(YOUR OBJECTIVE)
Among the entries that follow, count the lines that contain the word "avatar" and say how many there are, writing nothing else.

Saved data entries
===
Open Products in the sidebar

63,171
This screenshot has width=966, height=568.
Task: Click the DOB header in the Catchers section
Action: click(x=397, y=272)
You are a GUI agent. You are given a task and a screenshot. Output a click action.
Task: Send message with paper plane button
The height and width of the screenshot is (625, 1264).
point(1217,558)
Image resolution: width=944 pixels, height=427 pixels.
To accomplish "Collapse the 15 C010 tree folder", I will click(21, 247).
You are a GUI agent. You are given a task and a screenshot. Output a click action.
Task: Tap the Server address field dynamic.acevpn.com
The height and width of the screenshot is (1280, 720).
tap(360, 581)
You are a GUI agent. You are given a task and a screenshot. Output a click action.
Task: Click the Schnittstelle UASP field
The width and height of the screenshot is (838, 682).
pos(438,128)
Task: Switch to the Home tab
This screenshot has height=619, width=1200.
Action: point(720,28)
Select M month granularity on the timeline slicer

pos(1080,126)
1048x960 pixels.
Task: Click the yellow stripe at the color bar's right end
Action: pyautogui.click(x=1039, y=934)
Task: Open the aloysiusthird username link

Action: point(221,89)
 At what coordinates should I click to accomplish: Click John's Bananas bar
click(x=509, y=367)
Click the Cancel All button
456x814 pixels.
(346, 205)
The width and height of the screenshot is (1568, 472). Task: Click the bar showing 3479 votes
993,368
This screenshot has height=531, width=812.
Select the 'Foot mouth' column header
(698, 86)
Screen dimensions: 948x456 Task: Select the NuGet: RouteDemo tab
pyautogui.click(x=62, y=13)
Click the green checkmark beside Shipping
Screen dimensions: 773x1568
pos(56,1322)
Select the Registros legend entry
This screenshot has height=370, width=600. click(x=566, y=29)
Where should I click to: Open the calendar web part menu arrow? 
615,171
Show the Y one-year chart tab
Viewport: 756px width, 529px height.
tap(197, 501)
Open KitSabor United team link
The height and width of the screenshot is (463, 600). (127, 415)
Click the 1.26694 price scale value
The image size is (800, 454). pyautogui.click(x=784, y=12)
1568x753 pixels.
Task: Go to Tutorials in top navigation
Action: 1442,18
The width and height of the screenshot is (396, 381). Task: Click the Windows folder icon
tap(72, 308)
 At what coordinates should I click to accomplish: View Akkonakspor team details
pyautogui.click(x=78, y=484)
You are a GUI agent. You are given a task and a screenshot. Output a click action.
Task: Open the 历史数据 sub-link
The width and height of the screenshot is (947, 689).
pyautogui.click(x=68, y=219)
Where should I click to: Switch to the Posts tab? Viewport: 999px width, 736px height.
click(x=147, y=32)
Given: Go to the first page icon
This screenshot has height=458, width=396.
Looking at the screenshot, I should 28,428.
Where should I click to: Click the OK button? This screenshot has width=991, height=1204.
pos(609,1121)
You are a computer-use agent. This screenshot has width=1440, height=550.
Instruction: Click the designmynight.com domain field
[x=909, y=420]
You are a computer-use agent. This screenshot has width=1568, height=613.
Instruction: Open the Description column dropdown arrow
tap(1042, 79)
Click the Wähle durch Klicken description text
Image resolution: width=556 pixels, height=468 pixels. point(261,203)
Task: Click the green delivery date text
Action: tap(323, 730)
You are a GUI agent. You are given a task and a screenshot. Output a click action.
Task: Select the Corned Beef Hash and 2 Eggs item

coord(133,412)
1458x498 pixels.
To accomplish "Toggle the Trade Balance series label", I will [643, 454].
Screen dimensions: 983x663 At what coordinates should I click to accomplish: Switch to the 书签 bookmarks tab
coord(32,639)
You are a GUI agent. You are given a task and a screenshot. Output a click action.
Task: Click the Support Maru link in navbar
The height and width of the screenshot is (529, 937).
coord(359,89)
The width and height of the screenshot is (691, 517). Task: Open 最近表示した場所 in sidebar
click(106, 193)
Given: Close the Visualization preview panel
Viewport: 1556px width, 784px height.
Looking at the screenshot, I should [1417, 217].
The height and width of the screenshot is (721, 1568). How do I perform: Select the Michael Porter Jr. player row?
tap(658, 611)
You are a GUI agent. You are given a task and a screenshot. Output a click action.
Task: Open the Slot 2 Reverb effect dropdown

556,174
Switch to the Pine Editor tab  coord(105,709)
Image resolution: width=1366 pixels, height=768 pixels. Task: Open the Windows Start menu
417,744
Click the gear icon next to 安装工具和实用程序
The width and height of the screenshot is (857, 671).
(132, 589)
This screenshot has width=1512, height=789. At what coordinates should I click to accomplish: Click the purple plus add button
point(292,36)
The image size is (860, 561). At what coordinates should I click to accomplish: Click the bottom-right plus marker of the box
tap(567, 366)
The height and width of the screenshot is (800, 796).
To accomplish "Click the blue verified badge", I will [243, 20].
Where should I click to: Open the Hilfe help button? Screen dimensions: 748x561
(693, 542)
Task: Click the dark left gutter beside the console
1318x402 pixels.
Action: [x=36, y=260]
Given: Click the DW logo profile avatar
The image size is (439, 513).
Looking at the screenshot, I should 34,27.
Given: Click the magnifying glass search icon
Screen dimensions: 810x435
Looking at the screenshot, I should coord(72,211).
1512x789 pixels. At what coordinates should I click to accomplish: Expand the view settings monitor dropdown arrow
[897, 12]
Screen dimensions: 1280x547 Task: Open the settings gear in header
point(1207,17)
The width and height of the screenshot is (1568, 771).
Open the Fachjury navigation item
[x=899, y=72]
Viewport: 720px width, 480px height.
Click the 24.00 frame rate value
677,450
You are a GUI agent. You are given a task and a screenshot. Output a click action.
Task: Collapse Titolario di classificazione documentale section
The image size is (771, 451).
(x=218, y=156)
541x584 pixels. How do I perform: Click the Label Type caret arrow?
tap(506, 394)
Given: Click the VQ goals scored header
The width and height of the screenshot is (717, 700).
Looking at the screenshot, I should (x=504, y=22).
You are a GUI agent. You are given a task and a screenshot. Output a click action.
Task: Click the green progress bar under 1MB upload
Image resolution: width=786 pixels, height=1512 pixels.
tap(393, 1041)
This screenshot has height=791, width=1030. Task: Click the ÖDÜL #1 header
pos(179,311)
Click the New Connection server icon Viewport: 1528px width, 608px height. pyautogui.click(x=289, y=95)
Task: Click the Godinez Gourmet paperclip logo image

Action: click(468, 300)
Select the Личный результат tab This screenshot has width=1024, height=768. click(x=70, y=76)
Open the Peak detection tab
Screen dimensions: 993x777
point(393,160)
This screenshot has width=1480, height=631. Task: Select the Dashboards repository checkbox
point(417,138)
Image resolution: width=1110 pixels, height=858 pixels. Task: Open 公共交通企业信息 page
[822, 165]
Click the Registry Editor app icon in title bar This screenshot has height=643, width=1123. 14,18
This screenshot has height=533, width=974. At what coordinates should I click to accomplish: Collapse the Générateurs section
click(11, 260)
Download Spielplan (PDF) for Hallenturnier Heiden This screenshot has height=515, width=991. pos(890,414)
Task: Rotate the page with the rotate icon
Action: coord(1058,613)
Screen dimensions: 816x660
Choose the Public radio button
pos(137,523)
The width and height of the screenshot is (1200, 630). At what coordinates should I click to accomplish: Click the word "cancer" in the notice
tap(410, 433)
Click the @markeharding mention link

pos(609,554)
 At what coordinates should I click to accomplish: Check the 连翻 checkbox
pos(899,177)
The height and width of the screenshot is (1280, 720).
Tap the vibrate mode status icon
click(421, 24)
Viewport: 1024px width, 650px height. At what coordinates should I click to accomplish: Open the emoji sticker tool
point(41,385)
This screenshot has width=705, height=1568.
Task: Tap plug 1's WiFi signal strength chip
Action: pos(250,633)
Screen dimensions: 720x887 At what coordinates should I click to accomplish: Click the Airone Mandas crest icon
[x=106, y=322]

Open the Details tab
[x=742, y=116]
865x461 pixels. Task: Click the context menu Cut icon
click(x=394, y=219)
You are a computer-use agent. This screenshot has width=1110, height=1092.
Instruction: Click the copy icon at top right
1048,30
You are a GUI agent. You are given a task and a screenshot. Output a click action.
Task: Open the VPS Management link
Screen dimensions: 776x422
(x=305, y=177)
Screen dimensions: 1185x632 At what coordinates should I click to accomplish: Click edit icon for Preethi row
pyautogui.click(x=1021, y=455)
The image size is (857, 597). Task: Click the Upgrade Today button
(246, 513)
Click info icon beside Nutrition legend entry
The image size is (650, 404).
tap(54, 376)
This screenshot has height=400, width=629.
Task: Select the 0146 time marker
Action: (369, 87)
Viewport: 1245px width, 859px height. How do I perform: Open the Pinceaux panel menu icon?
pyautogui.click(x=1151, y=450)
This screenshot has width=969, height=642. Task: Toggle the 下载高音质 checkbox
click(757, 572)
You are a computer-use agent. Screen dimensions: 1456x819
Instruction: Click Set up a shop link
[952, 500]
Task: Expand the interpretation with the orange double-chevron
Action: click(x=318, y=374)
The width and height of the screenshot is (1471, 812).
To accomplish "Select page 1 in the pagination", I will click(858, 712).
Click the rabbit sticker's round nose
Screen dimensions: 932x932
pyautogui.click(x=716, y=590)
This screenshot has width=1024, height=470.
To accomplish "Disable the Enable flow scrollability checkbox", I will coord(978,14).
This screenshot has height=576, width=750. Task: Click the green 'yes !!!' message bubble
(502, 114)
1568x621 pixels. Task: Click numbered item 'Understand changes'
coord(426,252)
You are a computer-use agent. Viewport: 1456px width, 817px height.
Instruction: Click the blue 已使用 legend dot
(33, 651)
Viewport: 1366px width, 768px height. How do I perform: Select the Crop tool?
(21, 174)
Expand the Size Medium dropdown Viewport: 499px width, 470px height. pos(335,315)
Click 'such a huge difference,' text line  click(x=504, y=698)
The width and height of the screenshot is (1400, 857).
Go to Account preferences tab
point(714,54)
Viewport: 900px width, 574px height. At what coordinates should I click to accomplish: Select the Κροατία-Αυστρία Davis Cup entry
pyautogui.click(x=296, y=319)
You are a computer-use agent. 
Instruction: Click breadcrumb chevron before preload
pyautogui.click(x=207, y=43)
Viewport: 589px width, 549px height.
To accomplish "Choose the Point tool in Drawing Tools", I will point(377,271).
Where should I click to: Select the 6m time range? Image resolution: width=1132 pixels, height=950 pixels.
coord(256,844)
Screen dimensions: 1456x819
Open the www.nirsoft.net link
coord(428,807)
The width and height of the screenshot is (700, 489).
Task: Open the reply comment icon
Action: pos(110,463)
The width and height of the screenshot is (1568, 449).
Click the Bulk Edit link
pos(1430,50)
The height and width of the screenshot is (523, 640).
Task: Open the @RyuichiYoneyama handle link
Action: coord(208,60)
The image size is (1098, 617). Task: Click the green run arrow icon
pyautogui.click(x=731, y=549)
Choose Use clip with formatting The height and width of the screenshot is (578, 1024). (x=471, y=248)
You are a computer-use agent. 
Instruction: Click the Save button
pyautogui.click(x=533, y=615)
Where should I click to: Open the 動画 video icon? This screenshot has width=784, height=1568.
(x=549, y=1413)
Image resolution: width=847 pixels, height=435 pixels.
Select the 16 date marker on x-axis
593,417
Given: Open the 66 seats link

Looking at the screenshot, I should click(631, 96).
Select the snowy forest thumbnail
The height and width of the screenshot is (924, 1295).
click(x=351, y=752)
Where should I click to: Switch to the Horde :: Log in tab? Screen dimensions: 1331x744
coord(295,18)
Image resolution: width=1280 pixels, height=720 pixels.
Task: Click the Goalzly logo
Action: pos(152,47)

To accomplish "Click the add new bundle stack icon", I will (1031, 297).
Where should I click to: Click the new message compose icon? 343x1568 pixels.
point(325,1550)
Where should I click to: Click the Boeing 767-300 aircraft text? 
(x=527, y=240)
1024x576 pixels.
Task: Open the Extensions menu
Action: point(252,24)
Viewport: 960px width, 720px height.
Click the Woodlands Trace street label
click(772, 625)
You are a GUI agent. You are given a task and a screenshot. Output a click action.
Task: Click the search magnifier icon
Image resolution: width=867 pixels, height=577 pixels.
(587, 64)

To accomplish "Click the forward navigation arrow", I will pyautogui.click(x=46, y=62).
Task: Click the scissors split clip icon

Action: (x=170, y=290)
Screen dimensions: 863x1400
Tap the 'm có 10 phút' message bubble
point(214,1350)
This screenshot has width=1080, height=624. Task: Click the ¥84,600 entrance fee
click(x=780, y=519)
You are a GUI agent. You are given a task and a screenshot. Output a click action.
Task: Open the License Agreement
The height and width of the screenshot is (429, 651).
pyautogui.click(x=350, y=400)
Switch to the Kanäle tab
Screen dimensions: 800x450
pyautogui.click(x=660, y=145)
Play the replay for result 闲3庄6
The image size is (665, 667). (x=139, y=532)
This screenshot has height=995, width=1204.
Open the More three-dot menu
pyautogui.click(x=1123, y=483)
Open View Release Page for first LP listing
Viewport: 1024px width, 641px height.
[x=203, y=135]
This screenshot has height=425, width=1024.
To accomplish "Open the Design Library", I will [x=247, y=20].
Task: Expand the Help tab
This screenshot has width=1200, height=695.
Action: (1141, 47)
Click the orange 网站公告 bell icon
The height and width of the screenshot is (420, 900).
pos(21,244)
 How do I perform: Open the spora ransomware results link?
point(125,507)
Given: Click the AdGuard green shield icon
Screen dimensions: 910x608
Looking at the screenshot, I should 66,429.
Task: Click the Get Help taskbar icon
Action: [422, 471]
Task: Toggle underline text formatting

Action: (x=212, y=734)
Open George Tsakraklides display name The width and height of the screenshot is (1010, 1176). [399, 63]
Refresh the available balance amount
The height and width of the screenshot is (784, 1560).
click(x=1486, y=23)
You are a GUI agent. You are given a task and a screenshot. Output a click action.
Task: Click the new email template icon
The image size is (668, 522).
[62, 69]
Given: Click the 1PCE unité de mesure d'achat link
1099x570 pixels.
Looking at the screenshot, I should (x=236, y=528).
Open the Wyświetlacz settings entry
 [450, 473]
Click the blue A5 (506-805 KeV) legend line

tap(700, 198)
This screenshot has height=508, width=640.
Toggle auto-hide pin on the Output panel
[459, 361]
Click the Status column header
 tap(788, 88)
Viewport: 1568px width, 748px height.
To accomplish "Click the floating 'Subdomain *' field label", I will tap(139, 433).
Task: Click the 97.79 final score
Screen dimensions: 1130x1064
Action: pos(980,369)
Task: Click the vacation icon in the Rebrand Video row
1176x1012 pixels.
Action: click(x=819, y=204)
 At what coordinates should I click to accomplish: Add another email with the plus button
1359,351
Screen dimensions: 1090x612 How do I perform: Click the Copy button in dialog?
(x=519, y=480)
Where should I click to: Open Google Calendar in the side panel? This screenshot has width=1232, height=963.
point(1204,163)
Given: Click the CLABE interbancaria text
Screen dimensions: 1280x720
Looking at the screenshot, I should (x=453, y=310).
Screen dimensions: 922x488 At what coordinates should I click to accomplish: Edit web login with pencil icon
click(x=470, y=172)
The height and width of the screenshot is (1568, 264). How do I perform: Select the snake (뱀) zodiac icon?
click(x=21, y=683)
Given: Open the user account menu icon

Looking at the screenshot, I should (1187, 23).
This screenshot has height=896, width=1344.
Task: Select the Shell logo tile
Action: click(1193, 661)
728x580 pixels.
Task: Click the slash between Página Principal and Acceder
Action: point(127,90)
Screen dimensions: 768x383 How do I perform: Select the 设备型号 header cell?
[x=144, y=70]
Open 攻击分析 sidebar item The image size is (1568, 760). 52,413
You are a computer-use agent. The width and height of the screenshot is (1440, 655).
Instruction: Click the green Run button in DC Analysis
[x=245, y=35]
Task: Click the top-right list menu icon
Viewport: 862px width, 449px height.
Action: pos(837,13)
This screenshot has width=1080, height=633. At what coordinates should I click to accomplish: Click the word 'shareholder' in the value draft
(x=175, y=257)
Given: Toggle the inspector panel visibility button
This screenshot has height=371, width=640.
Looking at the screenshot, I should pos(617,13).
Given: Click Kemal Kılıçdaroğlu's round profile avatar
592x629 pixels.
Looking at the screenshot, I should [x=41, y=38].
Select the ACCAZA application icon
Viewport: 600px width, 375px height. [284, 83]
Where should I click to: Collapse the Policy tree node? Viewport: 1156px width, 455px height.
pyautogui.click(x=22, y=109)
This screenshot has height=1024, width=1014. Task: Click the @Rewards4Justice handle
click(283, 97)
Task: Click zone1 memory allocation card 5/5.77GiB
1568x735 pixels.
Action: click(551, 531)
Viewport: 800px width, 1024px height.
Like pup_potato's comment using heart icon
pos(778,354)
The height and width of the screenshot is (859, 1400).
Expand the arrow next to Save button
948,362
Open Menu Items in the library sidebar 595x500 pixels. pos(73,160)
===
(EXPECTED ANSWER)
2